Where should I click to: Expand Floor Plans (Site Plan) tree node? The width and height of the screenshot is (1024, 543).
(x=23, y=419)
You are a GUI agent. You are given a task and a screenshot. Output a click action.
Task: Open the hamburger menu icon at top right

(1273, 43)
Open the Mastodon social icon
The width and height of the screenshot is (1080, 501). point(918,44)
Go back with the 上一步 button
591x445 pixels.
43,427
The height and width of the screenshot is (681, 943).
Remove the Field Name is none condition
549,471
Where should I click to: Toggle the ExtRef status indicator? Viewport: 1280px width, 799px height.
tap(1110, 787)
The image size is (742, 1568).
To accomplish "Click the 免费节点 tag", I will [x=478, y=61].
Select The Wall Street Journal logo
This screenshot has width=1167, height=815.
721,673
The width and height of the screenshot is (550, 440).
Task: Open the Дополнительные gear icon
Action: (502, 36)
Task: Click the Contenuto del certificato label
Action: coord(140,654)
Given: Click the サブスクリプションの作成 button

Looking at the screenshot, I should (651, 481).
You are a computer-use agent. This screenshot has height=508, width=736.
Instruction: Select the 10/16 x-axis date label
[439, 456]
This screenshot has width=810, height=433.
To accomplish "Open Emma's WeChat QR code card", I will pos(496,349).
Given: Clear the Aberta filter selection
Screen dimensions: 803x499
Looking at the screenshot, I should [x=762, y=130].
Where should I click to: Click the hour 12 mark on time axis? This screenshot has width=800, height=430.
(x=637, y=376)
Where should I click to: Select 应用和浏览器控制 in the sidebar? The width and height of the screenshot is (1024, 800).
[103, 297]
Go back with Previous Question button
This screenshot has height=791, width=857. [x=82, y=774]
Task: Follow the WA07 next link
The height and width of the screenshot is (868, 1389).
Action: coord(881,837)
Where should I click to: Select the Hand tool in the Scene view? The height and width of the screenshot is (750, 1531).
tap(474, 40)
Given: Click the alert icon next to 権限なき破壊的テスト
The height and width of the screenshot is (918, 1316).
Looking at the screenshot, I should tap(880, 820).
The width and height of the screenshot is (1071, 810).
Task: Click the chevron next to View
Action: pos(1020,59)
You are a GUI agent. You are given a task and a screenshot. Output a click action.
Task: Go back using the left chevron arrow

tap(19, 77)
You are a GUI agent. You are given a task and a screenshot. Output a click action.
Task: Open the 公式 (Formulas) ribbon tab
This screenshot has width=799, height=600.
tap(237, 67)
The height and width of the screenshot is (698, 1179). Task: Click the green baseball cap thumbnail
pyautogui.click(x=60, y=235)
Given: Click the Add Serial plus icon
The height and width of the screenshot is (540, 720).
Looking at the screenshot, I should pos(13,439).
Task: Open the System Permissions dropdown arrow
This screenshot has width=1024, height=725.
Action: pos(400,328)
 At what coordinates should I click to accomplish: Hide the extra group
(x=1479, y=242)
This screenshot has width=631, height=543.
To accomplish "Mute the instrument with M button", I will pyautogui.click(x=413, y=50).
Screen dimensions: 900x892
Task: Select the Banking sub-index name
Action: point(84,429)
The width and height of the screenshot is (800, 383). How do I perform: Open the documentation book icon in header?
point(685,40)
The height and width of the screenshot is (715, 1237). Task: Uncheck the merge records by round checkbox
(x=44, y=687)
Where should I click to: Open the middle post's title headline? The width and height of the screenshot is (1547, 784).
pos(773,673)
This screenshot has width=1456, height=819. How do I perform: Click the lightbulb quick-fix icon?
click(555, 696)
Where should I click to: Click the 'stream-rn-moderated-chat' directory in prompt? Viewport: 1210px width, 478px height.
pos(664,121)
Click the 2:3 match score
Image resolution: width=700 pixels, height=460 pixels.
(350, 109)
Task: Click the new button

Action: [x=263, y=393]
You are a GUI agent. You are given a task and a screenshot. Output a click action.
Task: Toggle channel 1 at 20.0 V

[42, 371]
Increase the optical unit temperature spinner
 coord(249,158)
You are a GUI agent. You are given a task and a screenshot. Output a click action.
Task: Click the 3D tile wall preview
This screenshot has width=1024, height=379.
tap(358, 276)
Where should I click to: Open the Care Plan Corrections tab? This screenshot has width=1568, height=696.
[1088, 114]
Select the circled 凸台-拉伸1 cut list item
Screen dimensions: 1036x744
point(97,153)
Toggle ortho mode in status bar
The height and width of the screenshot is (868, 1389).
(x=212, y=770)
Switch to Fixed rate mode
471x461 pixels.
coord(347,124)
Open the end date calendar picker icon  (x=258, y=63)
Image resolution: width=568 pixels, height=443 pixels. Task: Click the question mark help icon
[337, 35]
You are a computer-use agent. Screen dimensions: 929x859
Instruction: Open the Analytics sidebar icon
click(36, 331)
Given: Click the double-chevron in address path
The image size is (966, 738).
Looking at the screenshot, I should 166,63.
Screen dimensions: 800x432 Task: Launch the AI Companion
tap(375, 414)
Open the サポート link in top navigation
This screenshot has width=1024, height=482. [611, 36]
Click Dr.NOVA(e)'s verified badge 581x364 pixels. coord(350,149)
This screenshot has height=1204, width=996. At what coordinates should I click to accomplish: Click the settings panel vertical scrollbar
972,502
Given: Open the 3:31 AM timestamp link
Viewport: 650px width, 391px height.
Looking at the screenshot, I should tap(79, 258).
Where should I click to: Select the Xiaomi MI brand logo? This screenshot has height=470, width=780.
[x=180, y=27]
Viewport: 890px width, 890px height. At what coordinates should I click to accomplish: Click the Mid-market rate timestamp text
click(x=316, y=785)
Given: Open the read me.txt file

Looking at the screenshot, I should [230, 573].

--------------------------------------------------

**THE PROBLEM:**
Copy the stretch of lines from the one containing "Given: Clear the Aberta filter selection" through the one containing "This screenshot has height=791, width=857.", reproducing each line without changes.

**THE ANSWER:**
Given: Clear the Aberta filter selection
Screen dimensions: 803x499
Looking at the screenshot, I should [x=762, y=130].
Where should I click to: Click the hour 12 mark on time axis? This screenshot has width=800, height=430.
(x=637, y=376)
Where should I click to: Select 应用和浏览器控制 in the sidebar? The width and height of the screenshot is (1024, 800).
[103, 297]
Go back with Previous Question button
This screenshot has height=791, width=857. [x=82, y=774]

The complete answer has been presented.